Purpose: Fibroblast growth factors (FGFs) are potent stimulators of corneal endothelial cell growth in vitro and in vivo, but their therapeutic value is compromised due to poor pharmaceutical properties. We sought to improve the stability and potency of FGF-1 via site-directed mutagenesis and evaluate the potency and suitability of these modified compounds for stimulation of corneal endothelial cell growth.

Methods: Site-directed mutagenesis was used to generate engineered FGF-1s (eFGF-1s) with enhanced stability and improved pharmaceutical properties. Biophysical and structural properties were measured using isothermal equilibrium denaturation and X-ray crystallography. Pharmacokinetics were evaluated in rabbits using ELISA-based quantification of FGFs. Mitogenic activity was evaluated using primary cultures of rabbit and human corneal endothelial cells.
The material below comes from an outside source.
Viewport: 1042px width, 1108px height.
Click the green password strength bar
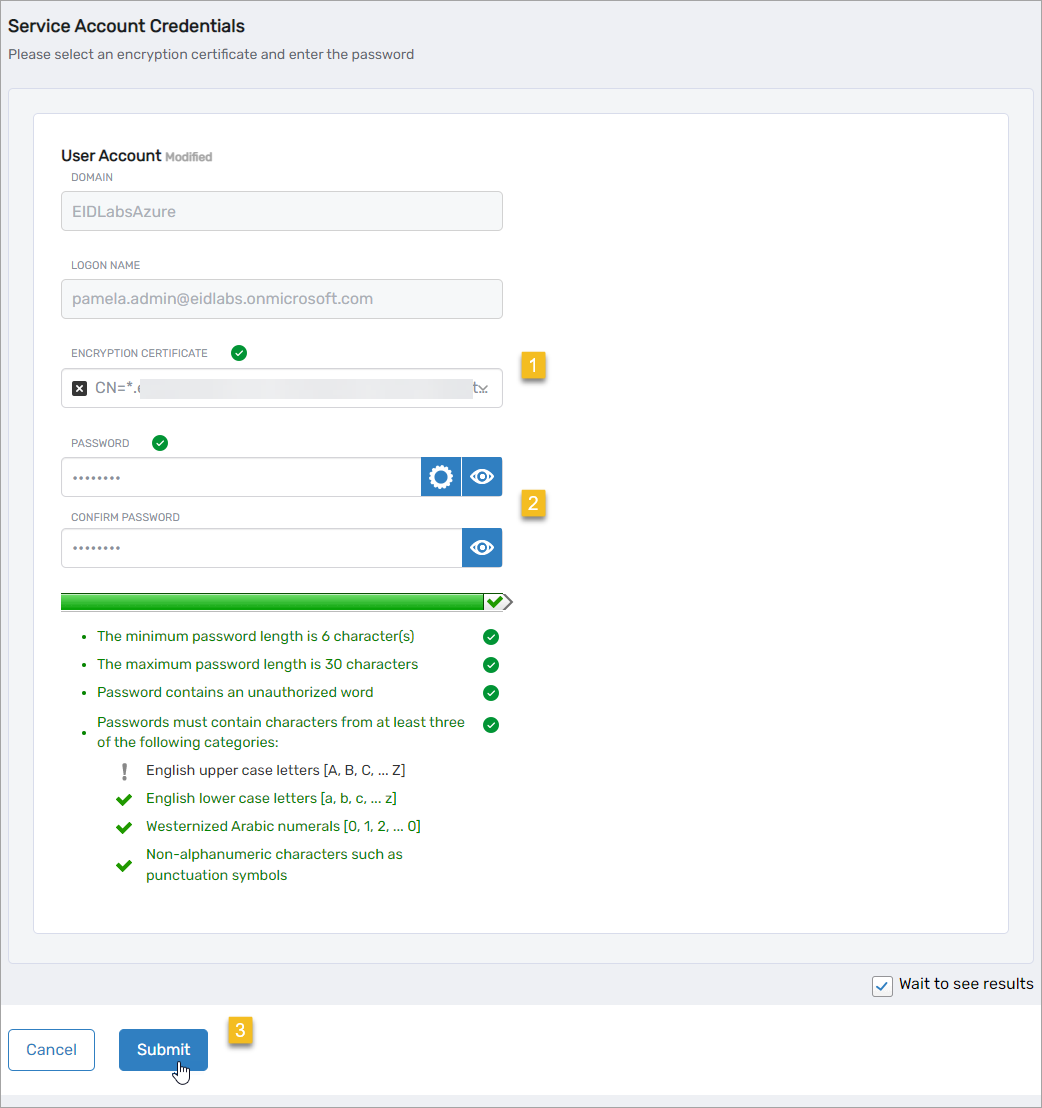(275, 601)
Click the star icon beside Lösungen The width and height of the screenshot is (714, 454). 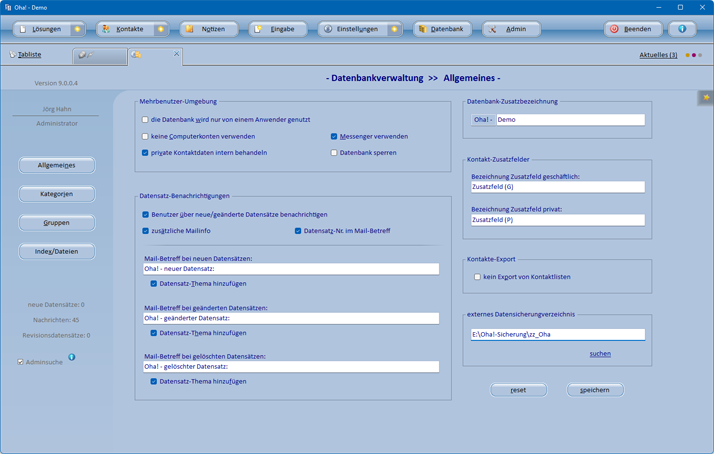coord(78,29)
Results: Substitutions at positions 12, 117 and 134 resulted in an increase in melting temperature of 19K and a 33-fold increase in activity in the absence of added heparin. Substitutions of the cysteines at positions 83 and 117 are thermodynamically destabilizing but can be compensated for by stabilizing mutations at positions 44 and 132. eFGF-1s exhibit longer half-lives in rabbits and stimulate mitogenesis of primary rabbit and human corneal endothelial cells at EC₅₀ values substantially lower than wtFGF-1, even in the absence of heparin. Cultures maintained a morphology consistent with endothelial cells and did not undergo fibroblastic transition in response to FGFs.

Conclusions: Engineered FGF-1s with superior pharmaceutical properties stimulate corneal endothelial cell growth.